Nicht immer treten deutsche Behörden Strafverfolgung an US-Streitkräfte ab
Es gibt laut Ludwig zwei Ausnahmen, bei denen deutsche Behörden nicht auf die Strafverfolgung gegen Beschuldigte von US-Streitkräften verzichten und gegebenenfalls auch einen erklärten Verzicht widerrufen können: Zum einen bei Verfahren, die ein Tötungsdelikt zum Gegenstand haben und die Verhängung einer Todesstrafe durch die amerikanischen Gerichte in Betracht kommt. Zum anderen „in ganz seltenen Fällen“, wenn besondere öffentliche Interessen der Bundesrepublik Deutschland berührt sind wie bei terroristischen Straftaten.
Ein Militärgericht besteht normalerweise aus einem Militärrichter und acht Beisitzern. Bei den Richtern muss es sich um ausgebildete Juristen handeln, die zugleich Offiziere der Streitkräfte sind. Der Richter beispielsweise, der derzeit in Ramstein und in Spangdahlem dem Militärgericht vorsitzt, hat den Rang eines Obersts (Colonel). Auch die anderen Prozessbeteiligten einschließlich der Verteidiger sind Juristen und Offiziere zugleich.
Soldaten in amerikanischem Gewahrsam
Nach dem Tötungsdelikt in Wittlich sind die beiden 25 und 26 Jahre alten Tatverdächtigen zügig an die US-Strafverfolgungsbehörden überstellt worden. „Beide Soldaten bleiben für die Dauer der Ermittlungen in amerikanischem Gewahrsam“, hatte der Stützpunkt in Spangdahlem danach mitgeteilt. Danach Funkstille.
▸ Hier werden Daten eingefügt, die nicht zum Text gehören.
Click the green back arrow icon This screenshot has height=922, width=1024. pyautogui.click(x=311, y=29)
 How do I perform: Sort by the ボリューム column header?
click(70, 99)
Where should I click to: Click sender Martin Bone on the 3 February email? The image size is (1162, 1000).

Weitere Angaben zum Verfahren könnten derzeit nicht gemacht werden, hieß es.
Von deutscher Seite war zuvor mitgeteilt worden, dass es im Zuge eines Streits zu einem Gerangel gekommen sei, bei dem die beiden Soldaten mit einem Messer auf das Opfer losgegangen sein sollen. Der Grund für den Streit war zunächst unklar.
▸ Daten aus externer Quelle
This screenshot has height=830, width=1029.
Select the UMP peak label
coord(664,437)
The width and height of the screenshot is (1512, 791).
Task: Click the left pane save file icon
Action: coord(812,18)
Zivilsachen werden vor deutschen Gerichten geregelt
In Zivilsachen wie zum Beispiel bei Streit um den Mietvertrag oder um Schulden sind bei US-Streitkräften ausschließlich die deutschen Gerichte zuständig. Auch bei kleineren Verkehrsverstößen könne die deutsche Polizei Bußgelder verlangen, teilt der Stützpunkt Ramstein auf seiner Internetseite mit. Und weist Amerikaner darauf hin: Geschwindigkeitsbegrenzungen würden in Deutschland häufig durch speziell aufgestellte Kameras überwacht, die „klare Bilder“ von zu schnell fahrenden Fahrern und ihren Autos machten.
In Spangdahlem ist eine F-16-Kampfjetstaffel mit mehr als 20 Flugzeugen beheimatet. Die Staffel, die weltweit Einsätze der US Air Force und der Nato unterstützt, ist das Kernstück des Flugplatzes. Zum 52. Jagdgeschwader gehören nach Angaben der Air Base mitsamt Angehörigen rund 10.000 Amerikaner. In Rheinland-Pfalz sind laut Innenministerium rund 36.700 Personen als „Stationierungseinwohner“ der US-Streitkräfte gemeldet. Die Zahlen umfassen Soldatinnen und Soldaten, US-Zivilangestellte und Familienangehörige.